「和食」がユネスコの無形文化遺産に登録され注目が集まるなか、和食文化の歴史を紐解くドキュメンタリー映画「千年の一滴 だし しょうゆ」(柴田昌平監督)が1月2日、公開された。和食の素材を生産する人々の姿を追うと同時に、科学的な視点で「アスペルギルス=オリゼ」という日本独特の麹カビが、和食の基礎「うまみ」だと解明している。NHKは映画のベースとなった映像を2013年12月に放送。ATP(全日本テレビ番組製作社連盟)は「海外に発信できる作品」と高く評価し、総務大臣賞を授与した。
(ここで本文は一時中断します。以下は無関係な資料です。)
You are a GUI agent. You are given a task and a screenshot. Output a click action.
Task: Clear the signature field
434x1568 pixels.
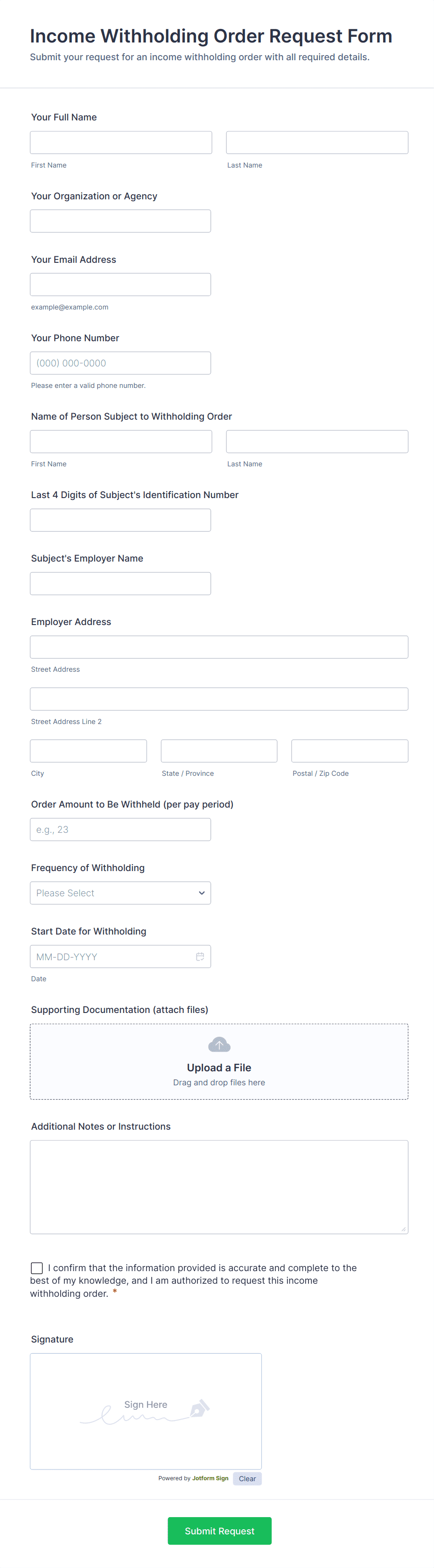[247, 1478]
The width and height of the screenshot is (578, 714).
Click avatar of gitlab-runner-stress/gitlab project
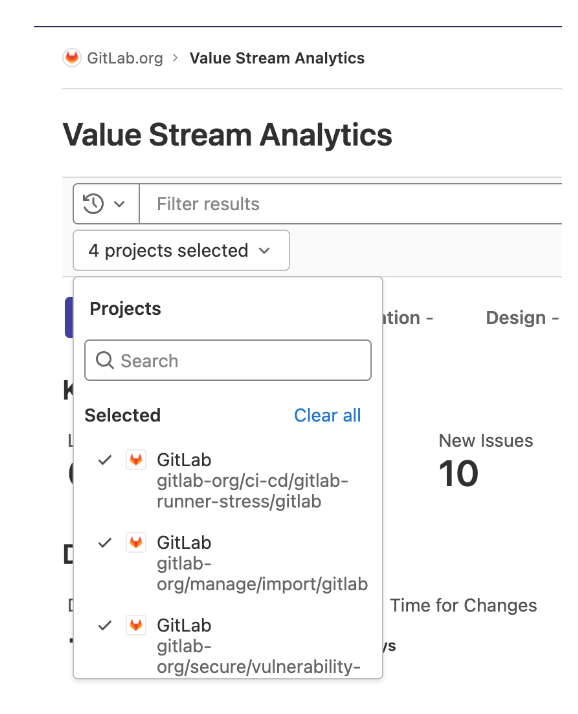tap(136, 460)
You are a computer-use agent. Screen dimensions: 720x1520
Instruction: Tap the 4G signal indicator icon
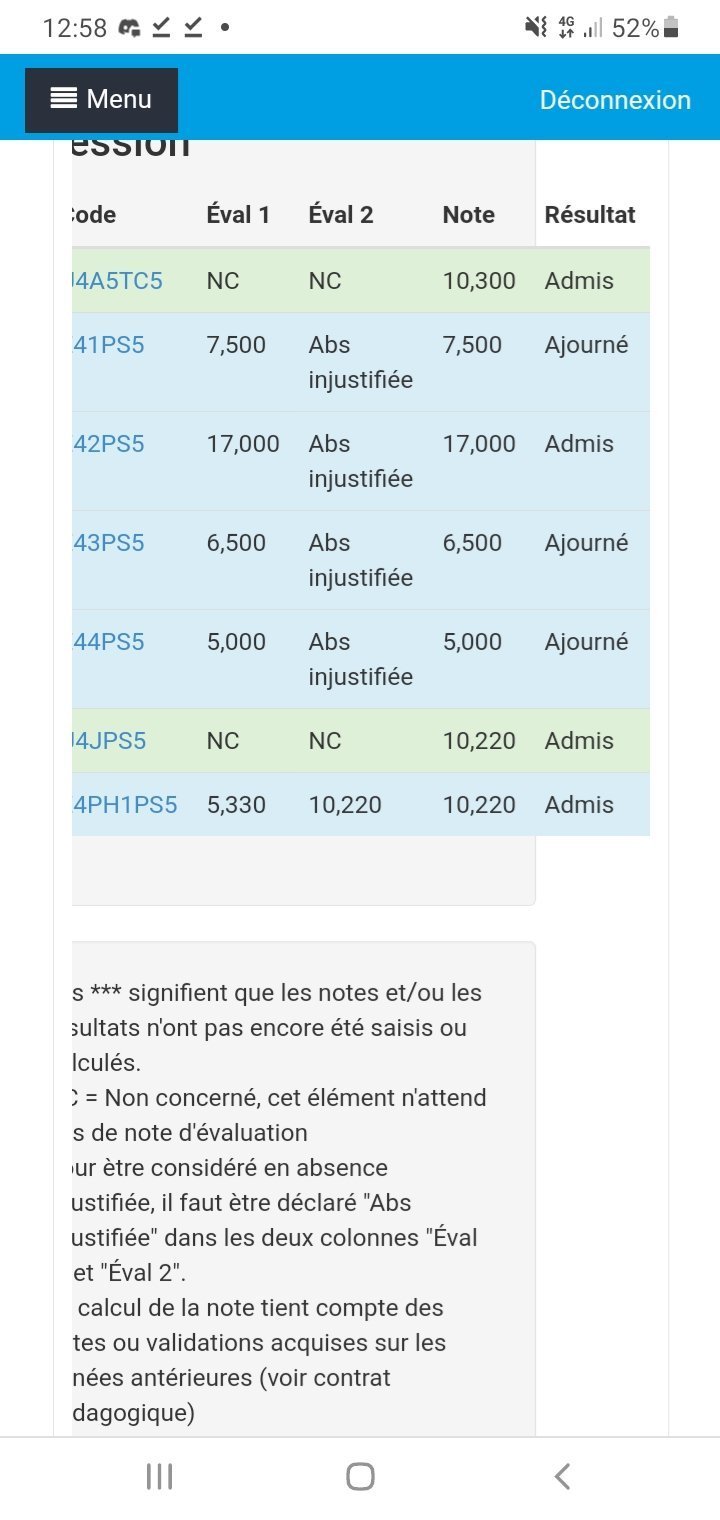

(松島香織)
「千年の一滴 だし しょうゆ」は、「だし:大自然のエッセンス」、「しょうゆ:ミクロの世界との対話」の2部構成だ。フランスの制作会社と共同し、ハイスピード撮影で美しい映像構成に努めた。ヨーロッパの放送局ARTEは2014年夏に放送し、6回再放送する好評を得た。
柴田監督は「実は和食は危機的な状態にある」と危惧している。洋食をはじめ、濃い味付けの料理を幼い頃から食べていると、和食の繊細な味覚は育たなくなるという。
生産者の感覚が鈍れば、それまで続いて来た味を伝えることはできない。そのうえ消費者が「うまみ」に魅力を感じなければ和食は廃れていく。
映画の中で、生後6カ月の男の子がだしを使った離乳食を口にする。その途端に見せる無邪気な笑顔が、ひとつの明るい希望となっている。
2015年1月2日からポレポレ東中野(東京)で上映が始まった。英語ナレーション(日本語字幕つき)版を毎週土曜日の15時の回に上映する。大阪、新潟など順次全国公開予定。